What needs to be done:
The stretch wanted below opens at the line containing "Given: Open Centre de paquets desktop icon" and closes at the line containing "Viewport: 1189px width, 666px height.". Please return it exactly, with no other lines.

Data to examine:
- - - -

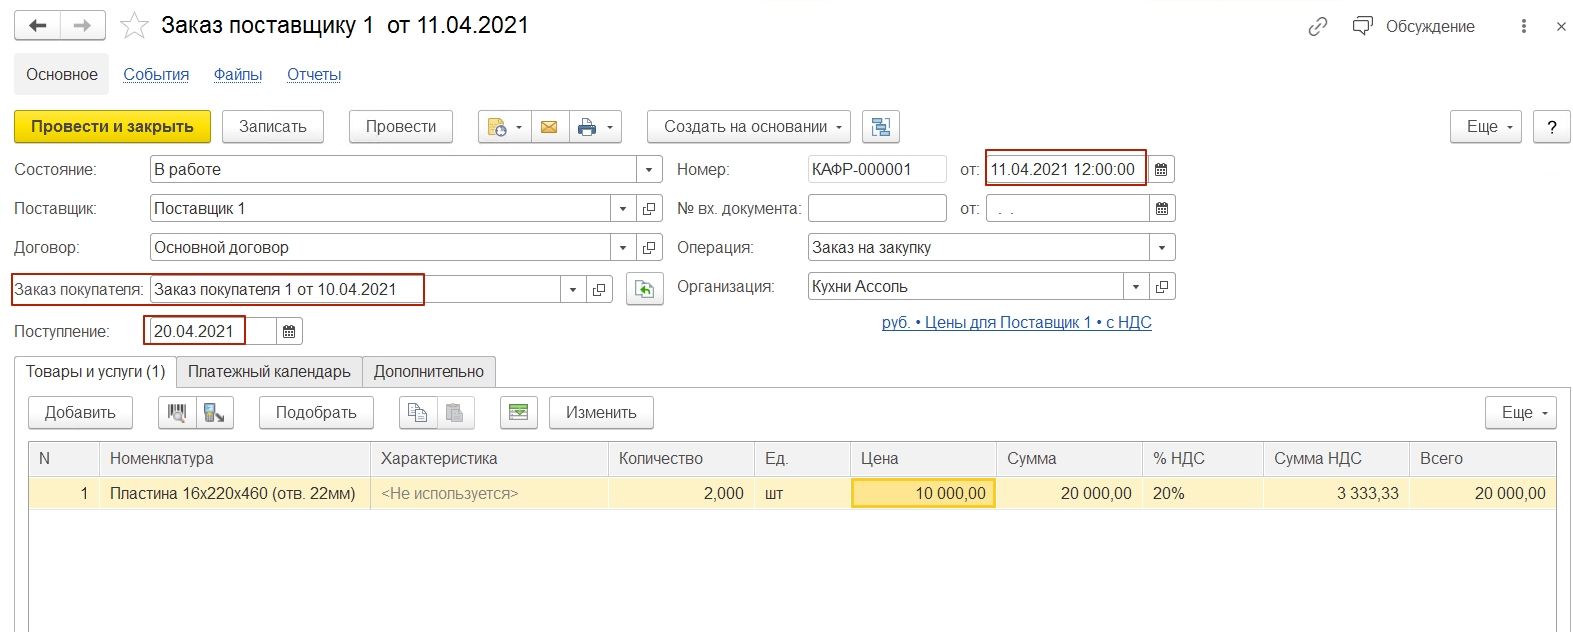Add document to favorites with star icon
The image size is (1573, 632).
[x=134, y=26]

- - - -

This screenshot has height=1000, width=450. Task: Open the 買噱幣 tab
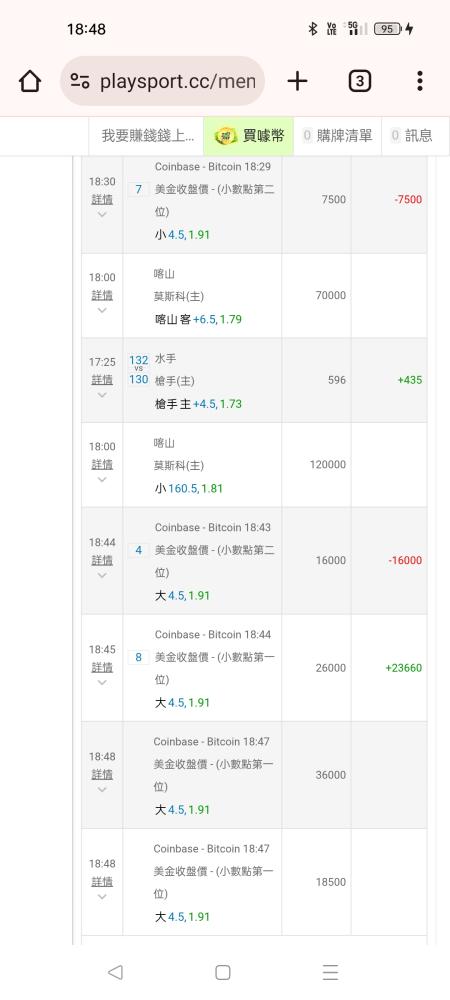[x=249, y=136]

- - - -

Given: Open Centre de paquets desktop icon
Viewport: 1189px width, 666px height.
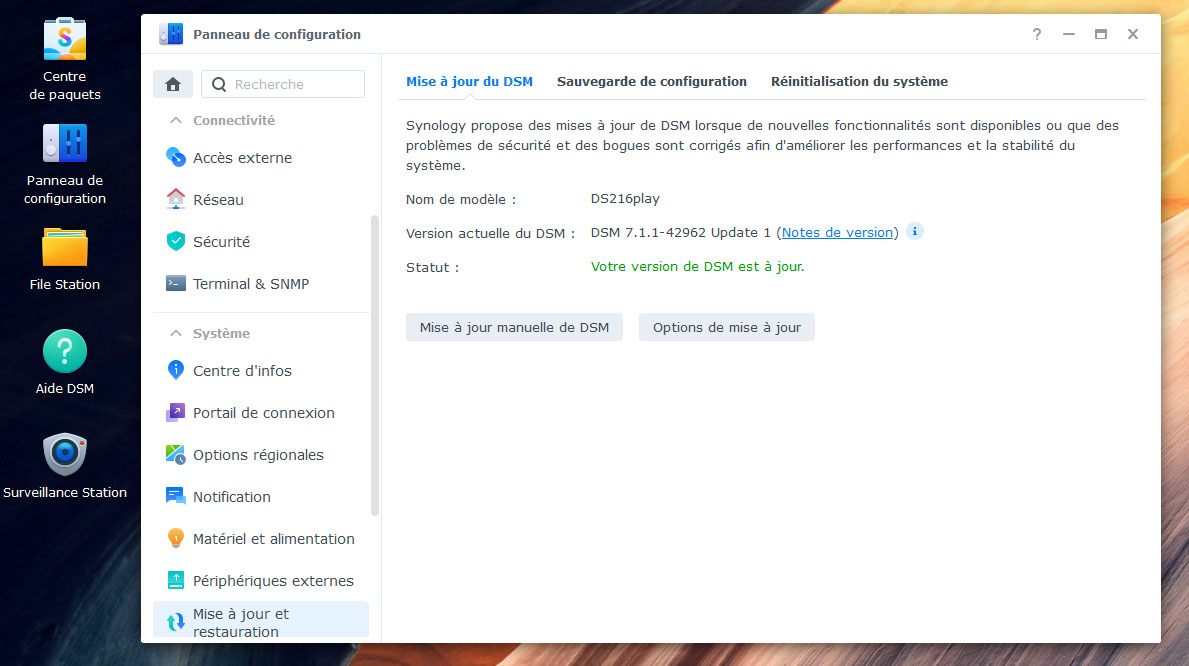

- - - -

Expected answer:
Given: Open Centre de paquets desktop icon
Viewport: 1189px width, 666px height.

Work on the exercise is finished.